◆ **BRIEF**
Your answer should consist only of the lines below from the one with "Close the terminal panel" through the one with "Given: Click the Select All link", copied exactly.

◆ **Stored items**
Segment Open

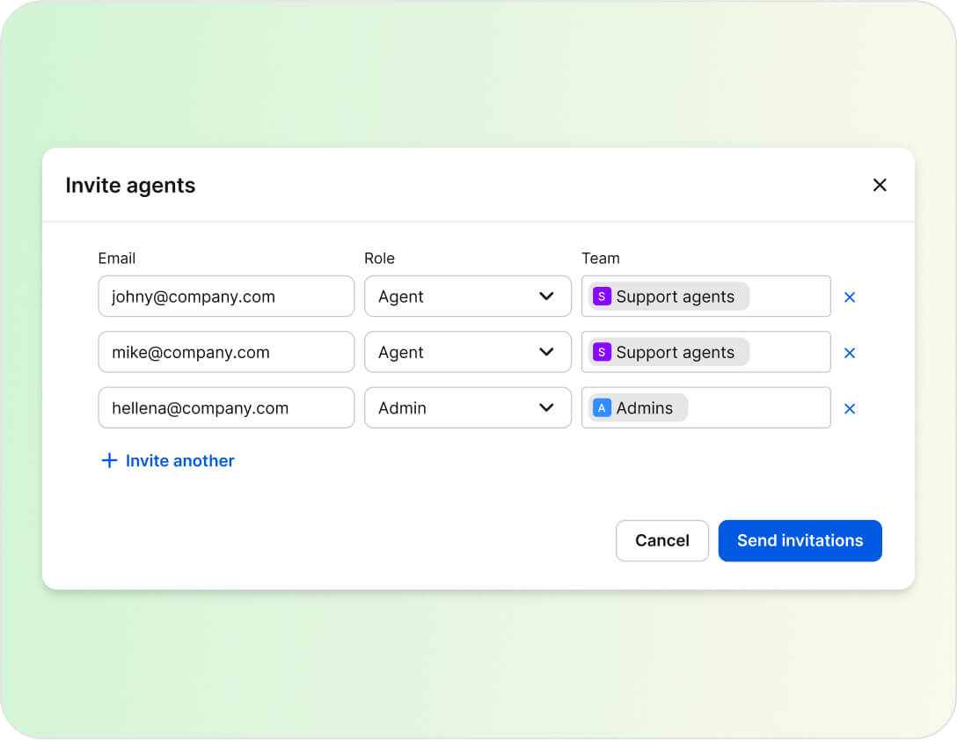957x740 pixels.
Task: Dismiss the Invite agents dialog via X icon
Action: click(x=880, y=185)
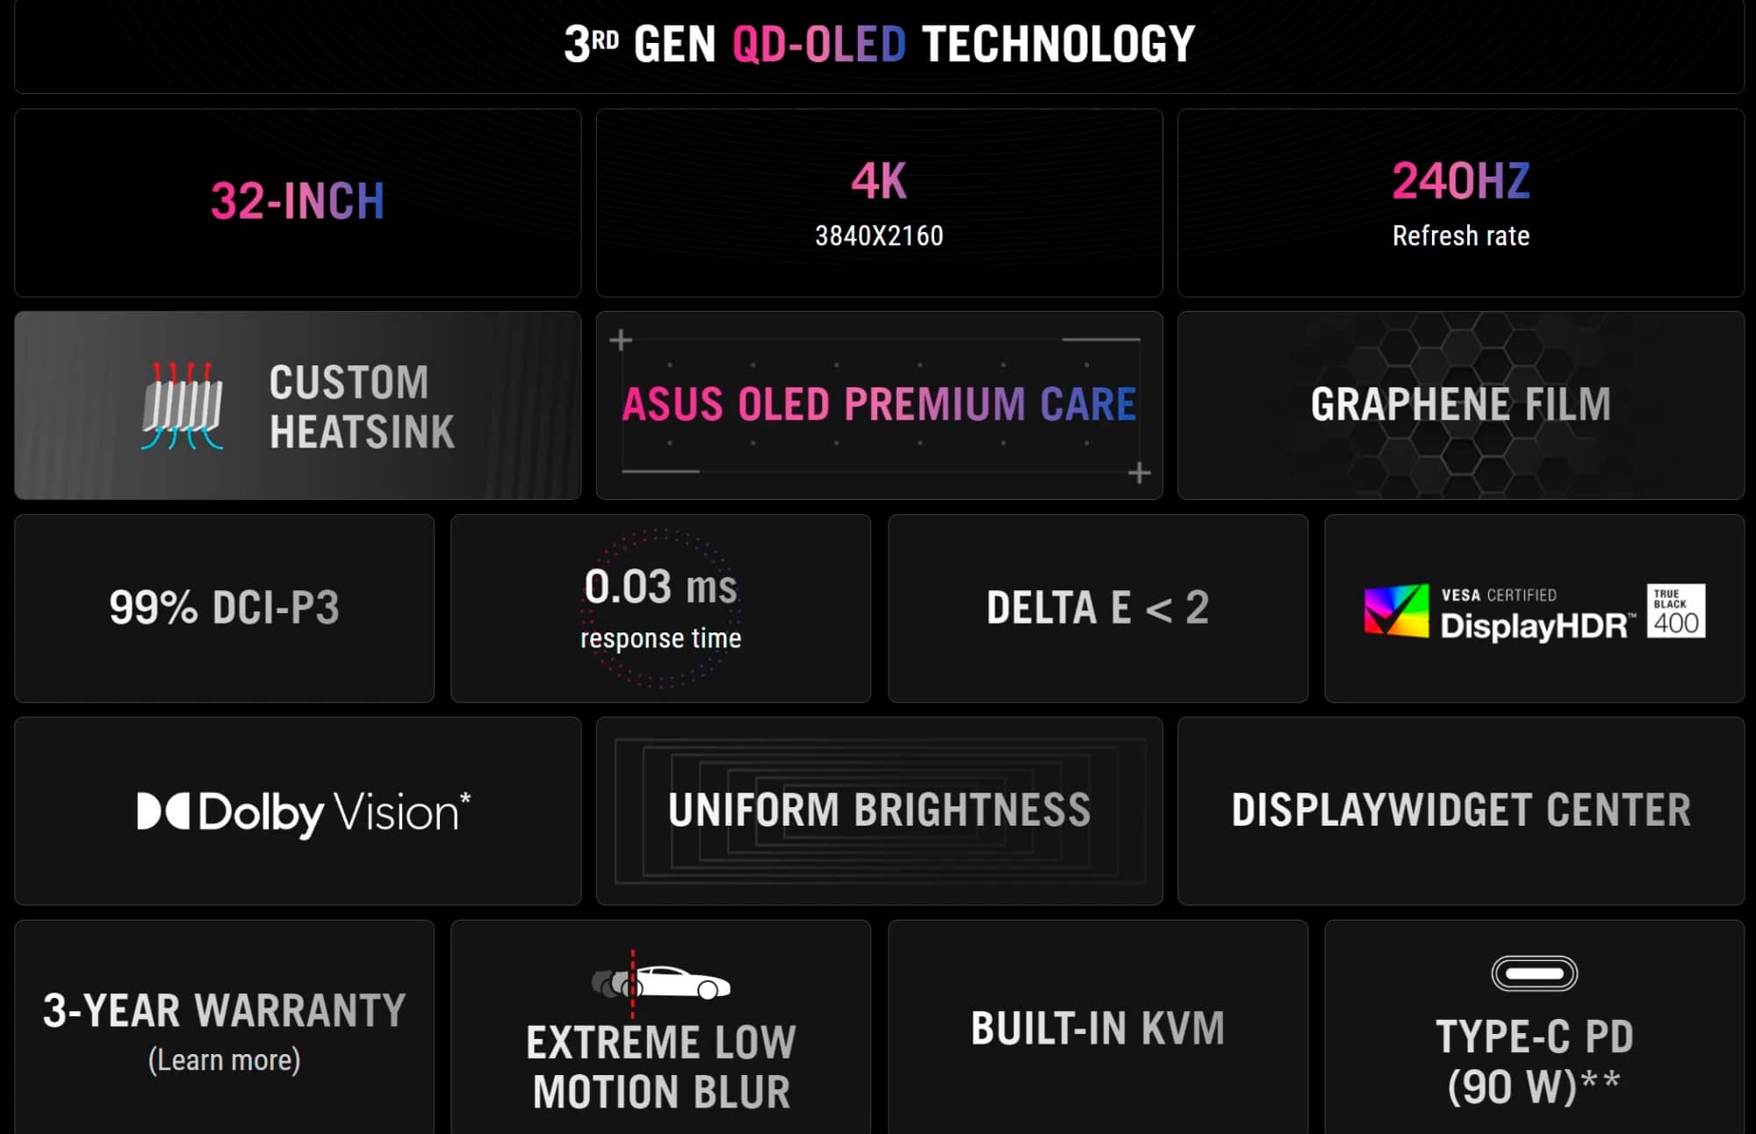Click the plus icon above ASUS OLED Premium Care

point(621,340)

Segment Closed
Segment Open

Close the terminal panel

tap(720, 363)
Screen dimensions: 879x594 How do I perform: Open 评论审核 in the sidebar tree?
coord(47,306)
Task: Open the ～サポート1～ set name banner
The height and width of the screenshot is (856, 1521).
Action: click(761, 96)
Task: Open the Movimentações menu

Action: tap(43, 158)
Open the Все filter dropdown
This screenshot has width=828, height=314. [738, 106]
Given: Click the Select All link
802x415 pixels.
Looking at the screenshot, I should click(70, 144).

Segment Closed
Segment Open

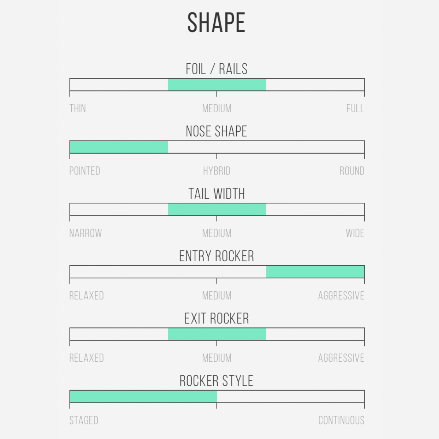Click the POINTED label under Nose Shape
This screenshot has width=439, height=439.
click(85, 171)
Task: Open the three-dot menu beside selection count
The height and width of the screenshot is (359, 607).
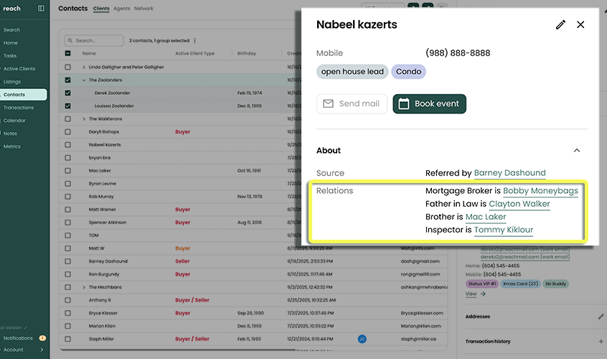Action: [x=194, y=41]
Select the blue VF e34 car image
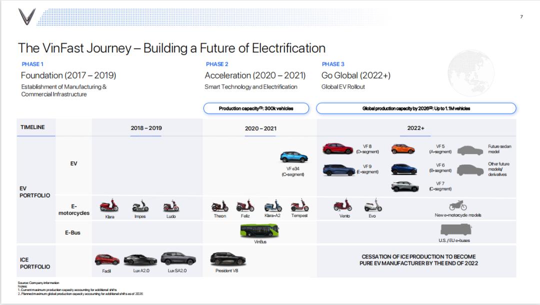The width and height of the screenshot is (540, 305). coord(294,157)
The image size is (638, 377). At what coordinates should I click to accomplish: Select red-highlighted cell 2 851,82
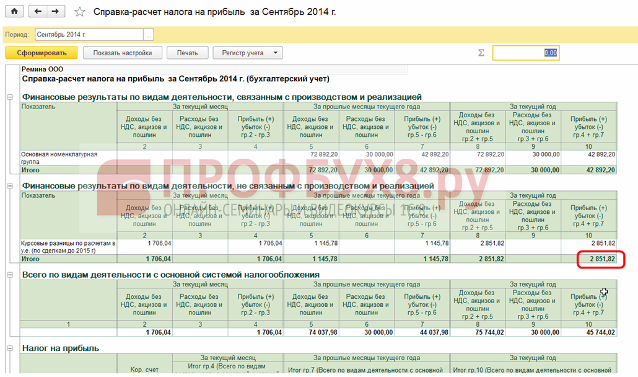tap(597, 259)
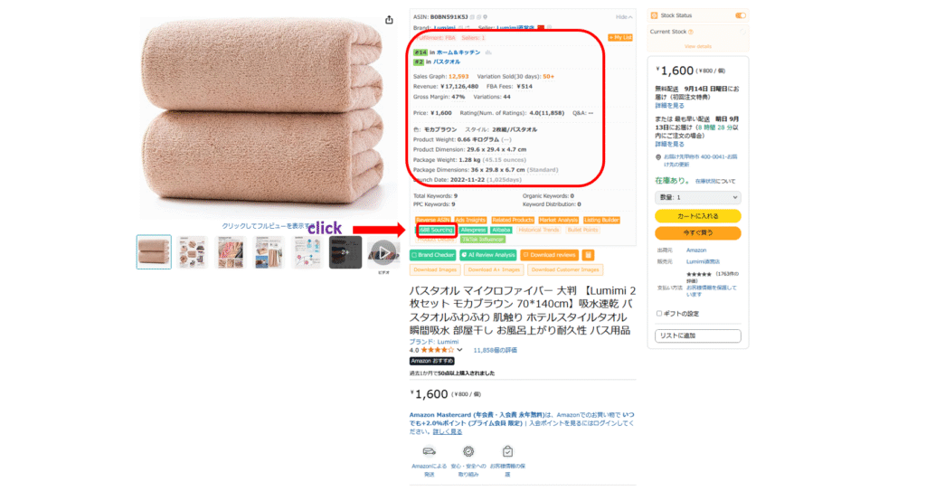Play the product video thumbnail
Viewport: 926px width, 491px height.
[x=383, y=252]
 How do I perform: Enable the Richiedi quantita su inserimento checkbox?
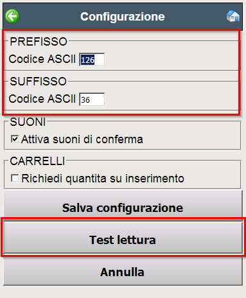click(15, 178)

Segment Closed

◆ **ANSWER TO THIS TASK**
Close the terminal panel

tap(720, 363)
Screen dimensions: 879x594 How do I perform: Open 评论审核 in the sidebar tree?
coord(47,306)
Task: Open the ～サポート1～ set name banner
The height and width of the screenshot is (856, 1521).
Action: click(761, 96)
Task: Open the Movimentações menu

Action: tap(43, 158)
Open the Все filter dropdown
This screenshot has width=828, height=314. [738, 106]
Given: Click the Select All link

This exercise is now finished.